Laporan Safenett Juli-September 2024: Situasi Politik Nasional Pengaruhi Pelanggaran Hak Digital 

Ilustrasi: Safenett

StarNusantara JAKARTA,- Organisasi masyarakat sipil Safenett menyatakan, situasi politik nasional di Indonesia masih memengaruhi pelanggaran hak-hak digital selama periode Juli hingga September 2024. 

Menurut Direktur Eksekutif Safenett, Nenden Sekar Arum, sejumlah situasi politik nasional itu di antaranya soal dua putusan Mahkamah Konstitusi terkait pemilihan umum yang memicu perdebatan publik. 

Yaitu, Putusan MK Nomor 60/PUU-XXII/2024 yang melonggarkan ambang batas pencalonan kepala daerah untuk semua partai politik peserta Pemilu 2024 dan Putusan MK Nomor 70/PUU-XXII/2024 mempertegas syarat batas usia pencalonan kepala daerah pada saat pendaftaran.

Putusan itu, lanjut Nenden, sempat akan dibatalkan DPR dengan dugaan untuk memuluskan naiknya anak ketiga Joko Widodo, Kaesang Pangarep. 

Rencana DPR ini lantas memicu gerakan #PeringatanDarurat dan #KawalPutusanMK baik di media sosial maupun aksi demonstrasi. 

“Seturut aksi tersebut, sejumlah pelanggaran hak-hak digital pun terjadi, terutama dari sisi hak atas rasa aman dan KBGO,” kata dia dalam keterangan pers yang diterima di Jakarta. 

Selain itu, pelanggaran hak-hak digital lain juga masih terjadi di aspek akses internet dan kebebasan berekspresi.

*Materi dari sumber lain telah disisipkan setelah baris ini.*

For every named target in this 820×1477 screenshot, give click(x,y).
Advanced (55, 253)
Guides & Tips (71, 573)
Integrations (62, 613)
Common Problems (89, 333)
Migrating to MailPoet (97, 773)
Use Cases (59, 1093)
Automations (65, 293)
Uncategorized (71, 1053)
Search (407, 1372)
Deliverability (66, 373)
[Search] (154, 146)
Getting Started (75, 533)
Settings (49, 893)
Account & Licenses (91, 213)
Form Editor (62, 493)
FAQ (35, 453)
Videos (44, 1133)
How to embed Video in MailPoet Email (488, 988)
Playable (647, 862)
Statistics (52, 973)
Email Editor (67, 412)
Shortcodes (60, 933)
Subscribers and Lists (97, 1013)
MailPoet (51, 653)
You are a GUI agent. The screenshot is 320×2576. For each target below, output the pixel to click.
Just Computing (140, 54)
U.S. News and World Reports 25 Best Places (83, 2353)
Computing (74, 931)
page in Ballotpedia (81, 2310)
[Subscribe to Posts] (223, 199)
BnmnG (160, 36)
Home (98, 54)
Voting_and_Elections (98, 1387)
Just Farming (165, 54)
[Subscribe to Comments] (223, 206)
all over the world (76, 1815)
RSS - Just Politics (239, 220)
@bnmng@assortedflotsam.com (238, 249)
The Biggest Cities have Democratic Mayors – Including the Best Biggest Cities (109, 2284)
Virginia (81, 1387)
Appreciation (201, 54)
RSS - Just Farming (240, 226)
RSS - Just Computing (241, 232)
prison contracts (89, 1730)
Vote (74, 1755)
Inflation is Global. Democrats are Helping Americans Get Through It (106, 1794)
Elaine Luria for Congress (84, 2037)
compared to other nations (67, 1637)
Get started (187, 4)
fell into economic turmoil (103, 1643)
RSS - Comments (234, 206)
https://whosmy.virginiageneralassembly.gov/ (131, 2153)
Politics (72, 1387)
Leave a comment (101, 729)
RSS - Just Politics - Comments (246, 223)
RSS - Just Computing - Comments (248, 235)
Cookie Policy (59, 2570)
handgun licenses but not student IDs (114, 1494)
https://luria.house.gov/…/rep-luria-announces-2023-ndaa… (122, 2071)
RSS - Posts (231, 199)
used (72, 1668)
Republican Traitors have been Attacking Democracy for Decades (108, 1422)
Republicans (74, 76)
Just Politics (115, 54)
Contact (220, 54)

Safenett mencatat, di bagian akses internet terjadi setidaknya 17 gangguan hak akses internet tercatat pada periode triwulan ketiga tahun 2024. 

“Gangguan didominasi sensor dan blokir dengan latar kebijakan “perang melawan judi daring” yaitu pemblokiran situs dan layanan serta penghilangan akun dan penurunan konten media sosial,” kata Nenden. 

Dari sisi kebebasan berekspresi, lanjutnya, terdapat 42 kasus pelanggaran kebebasan berekspresi di ranah digital pada periode Juli-September 2024 dengan jumlah terlapor atau korban sebanyak 33 orang. 

Adapun dua kasus yang mengemuka adalah tuntutan terhadap Christina Rumahlatu, aktivis perempuan yang dituduh melakukan pencemaran nama baiksaat menyuarakan kerusakan alam di Halmahera, Maluku Utara. 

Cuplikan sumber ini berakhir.